The association of the spindle with domesticity comes from early traditions where families would sit by the hearth and listen to the grandmother's tale, which is spun like the fibers of the very yarn she is making. However, this association with the happy family is lost when one puts it in context of Sleeping Beauty, who is subjugated by this weapon. Not only is this an intrusion on the domestic space, but it is also an imposition on the female identity. Domesticity and the identity of a mother are seen as confinement that trap women into a mold and rob them of any other way of life, reducing them to mere productive or reproductive units. This is especially true of the noblewomen who had no practical skills to sustain an independent lifestyle.  

One only needs to stop and look at the phallic shape of the spindle to further associate the creation of a forced domestic identity with an encroachment on a woman’s right to choose what she wishes to do with her body and with her life. The ignorant princess is unaware of the dangers the spindle possesses and is tricked into pricking her finger. This pricking and the bleeding that ensues can be read as a figurative rape of the naïve girl. In an allegorical reading, it can also represent the forced conformity to a domestic identity for women. While this type of violation on the female body is often associated with patriarchal power, it a woman who instigates the “rape” of the princess in this story.

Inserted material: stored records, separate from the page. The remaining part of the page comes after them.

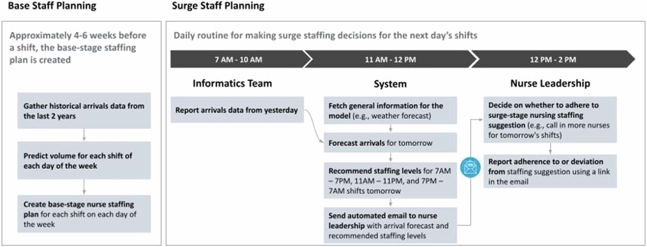Select the 12 PM - 2 PM timeline segment
The width and height of the screenshot is (647, 247).
(x=552, y=59)
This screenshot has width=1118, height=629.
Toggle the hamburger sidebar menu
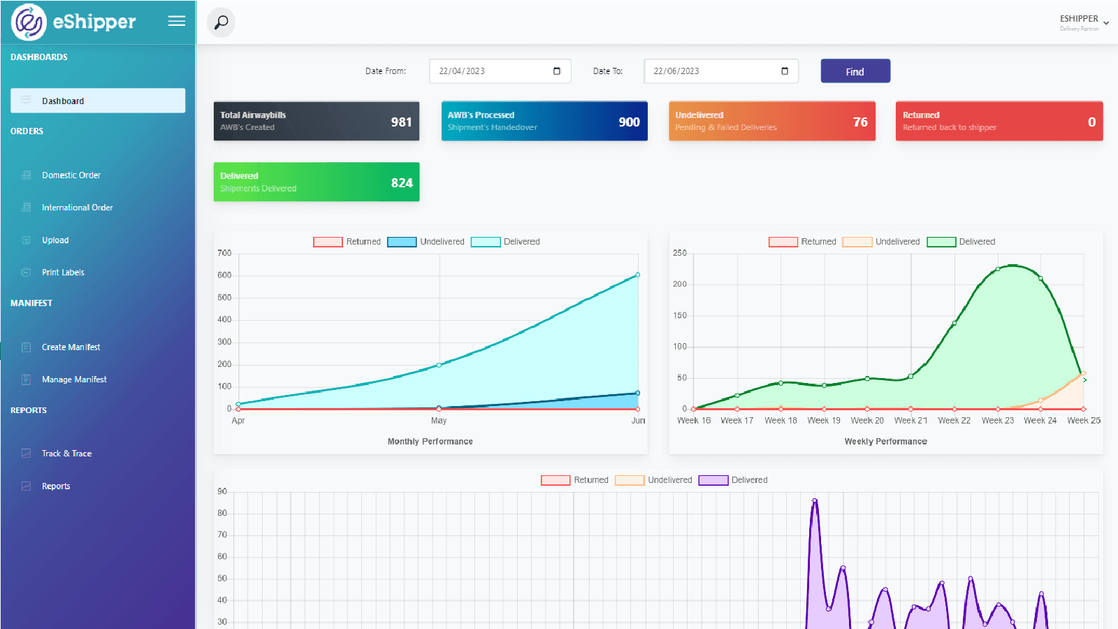pyautogui.click(x=177, y=21)
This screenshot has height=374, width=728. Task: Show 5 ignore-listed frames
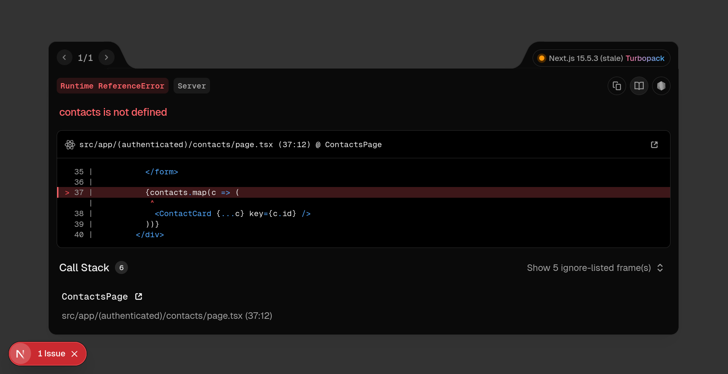(x=589, y=268)
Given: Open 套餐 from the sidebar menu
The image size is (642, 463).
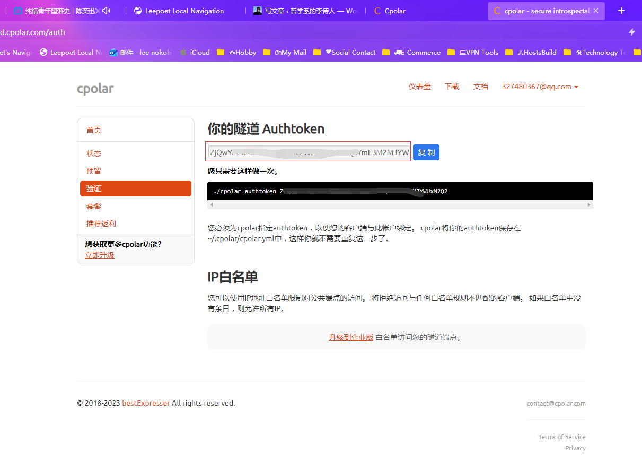Looking at the screenshot, I should tap(94, 206).
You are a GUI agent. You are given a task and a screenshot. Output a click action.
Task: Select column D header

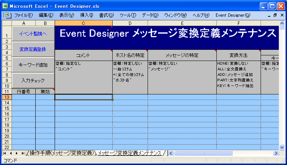pyautogui.click(x=130, y=23)
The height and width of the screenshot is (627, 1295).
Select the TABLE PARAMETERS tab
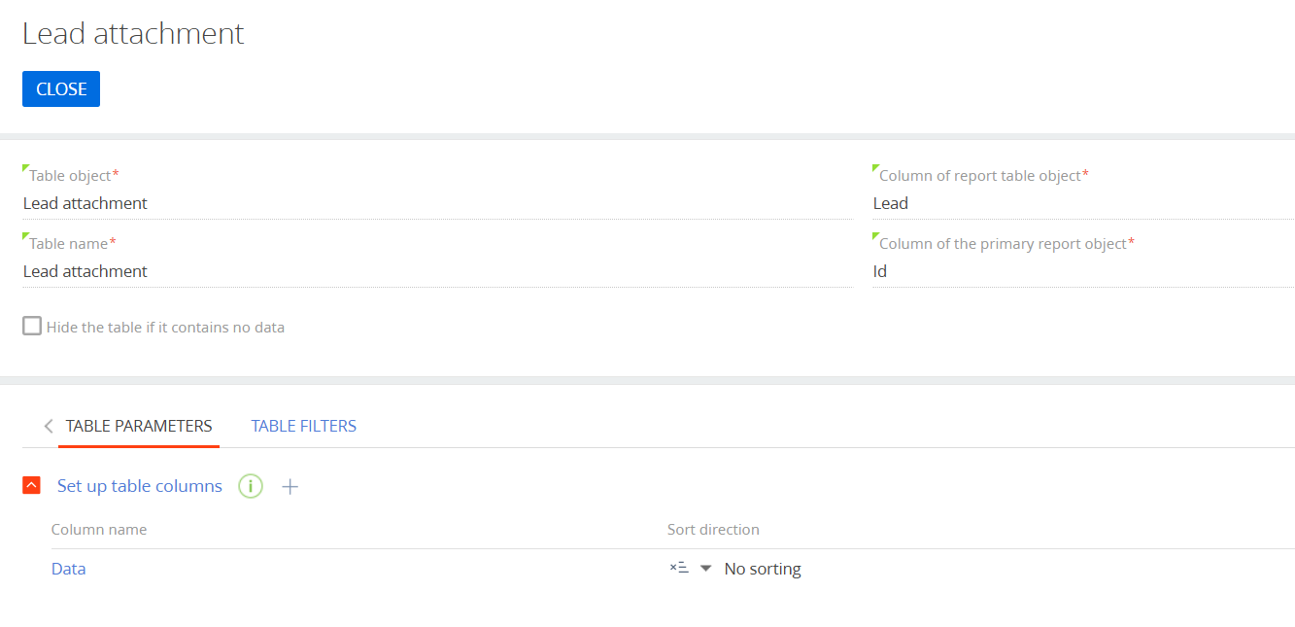pos(139,426)
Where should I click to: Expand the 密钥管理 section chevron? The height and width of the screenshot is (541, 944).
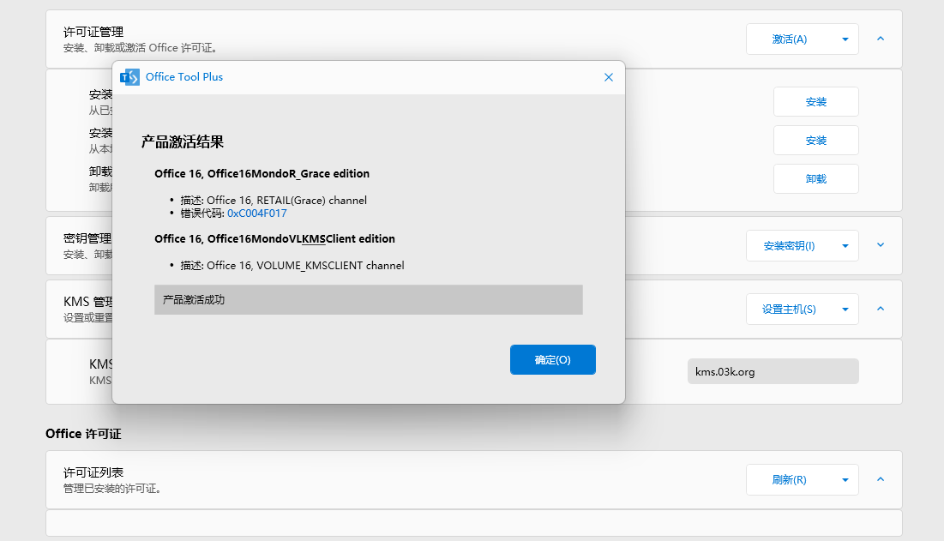point(881,245)
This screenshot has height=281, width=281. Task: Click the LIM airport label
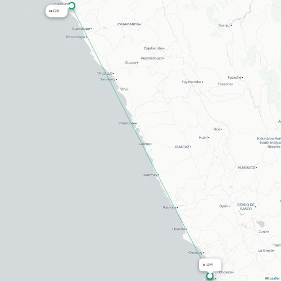pyautogui.click(x=210, y=265)
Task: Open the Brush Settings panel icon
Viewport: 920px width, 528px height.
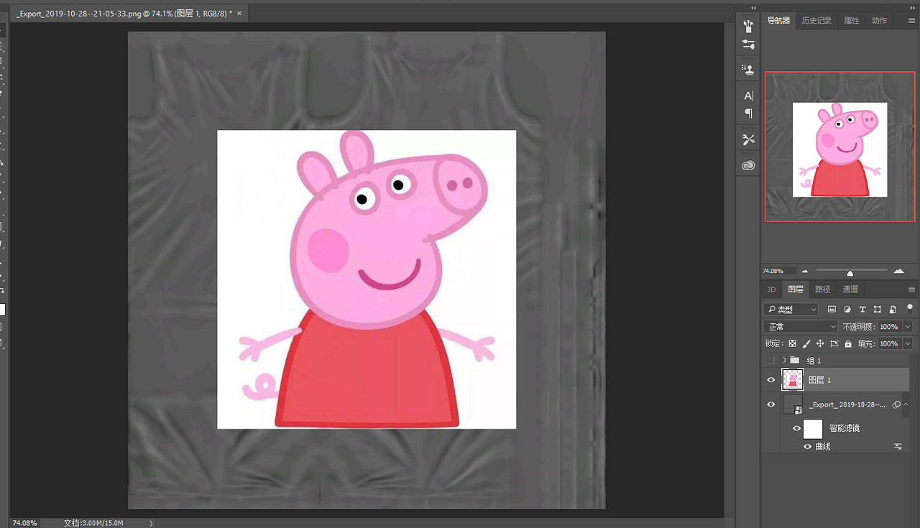Action: pyautogui.click(x=748, y=45)
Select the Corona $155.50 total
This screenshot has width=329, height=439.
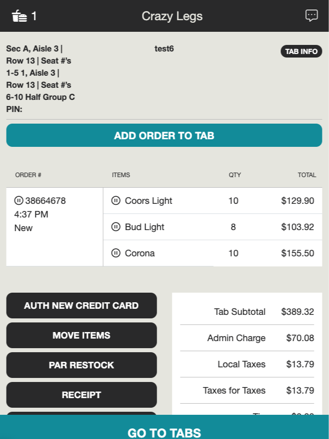[x=297, y=253]
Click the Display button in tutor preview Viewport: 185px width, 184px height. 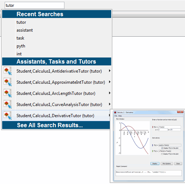click(155, 164)
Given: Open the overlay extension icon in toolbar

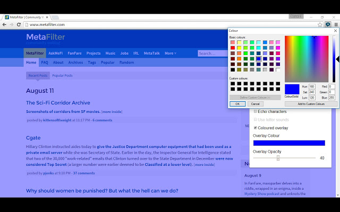Looking at the screenshot, I should pos(328,24).
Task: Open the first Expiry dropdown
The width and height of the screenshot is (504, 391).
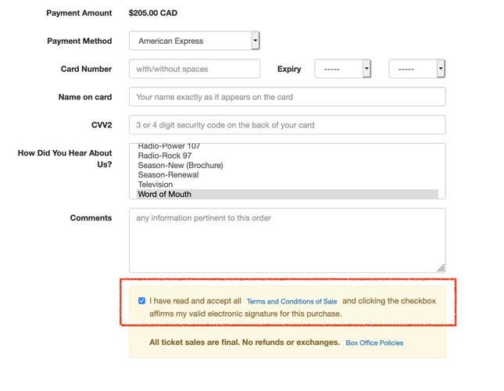Action: tap(343, 69)
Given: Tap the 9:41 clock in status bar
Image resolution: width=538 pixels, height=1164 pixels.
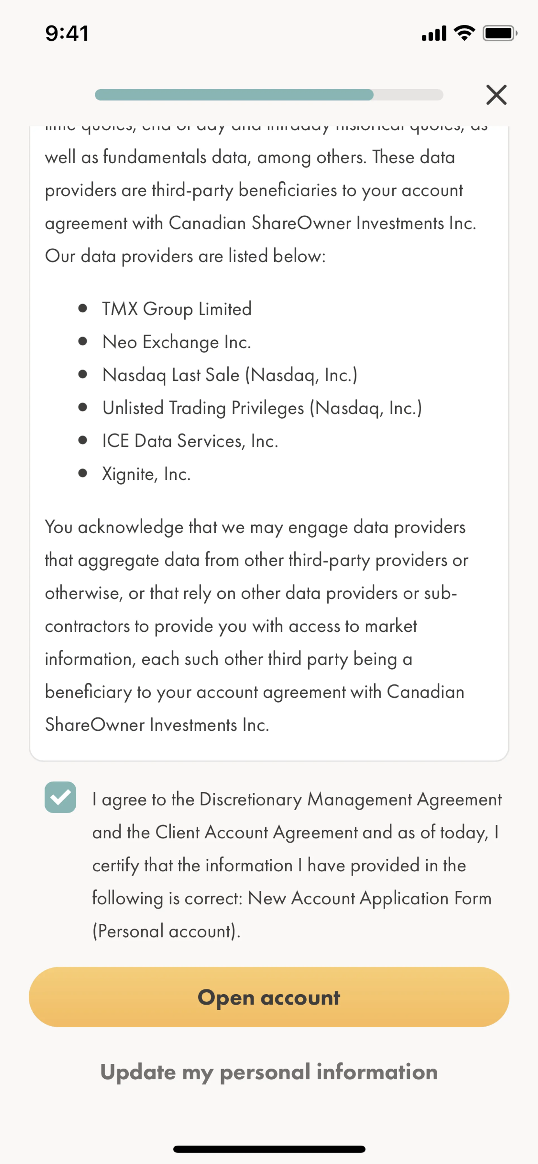Looking at the screenshot, I should (67, 33).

But why would a woman choose to subjugate a young girl?

The fairy or witch who curses the princess does so, in most retellings, because she is insulted that she did not receive an invitation to the celebration of the baby’s birth while the other fairies did. In more recent retellings, there is some attempt at justifying the reason for this exclusion. The Grimm Brothers wrote that the King chose to invite 12 out of the 12 “Wise Women” in the kingdom because “he had only twelve golden plates for them to eat out of.” Charles Perrault writes that for the baby’s christening “all the fairies that could be found in the realm (they numbered seven in all) were invited to be godmothers to the little princess,” but then during the ceremony an aged fairy enters, “whom no one had thought to invite—the reason being that for more than fifty years she had never quitted the tower in which she lives, and the people had supposed her to be dead or bewitched.” Disney’s adaptation of Sleeping Beauty implies Maleficent was not invited because she was evil and in their latest movie release, Maleficent has a dark history with the king. In each of these cases, the exclusion that the uninvited guest experiences implies she does not belong at the celebration of new life and new family.

Deemed unfit to join the family celebration, the dark fairy/witch is excluded from having a domestic relationship with the rest of the kingdom. So it makes sense that she chooses a spindle to carry out her curse: Not only is it a symbol of the domestic identity of women, but it also represents a tradition of disempowerment that is passed down from mother to daughter through the simple act of storytelling. Repeated tales of passive women who fulfill their gender roles provide no real value to women who wish for a life other than the domestic. Instead, these women are marked as abject and deemed unfit to join society due to their non-normativity. With this frame of mind, we can see that the fairy/witch is actually cursing the princess for her inclusion in the domestic space with the item that is used in reference to the domesticated woman.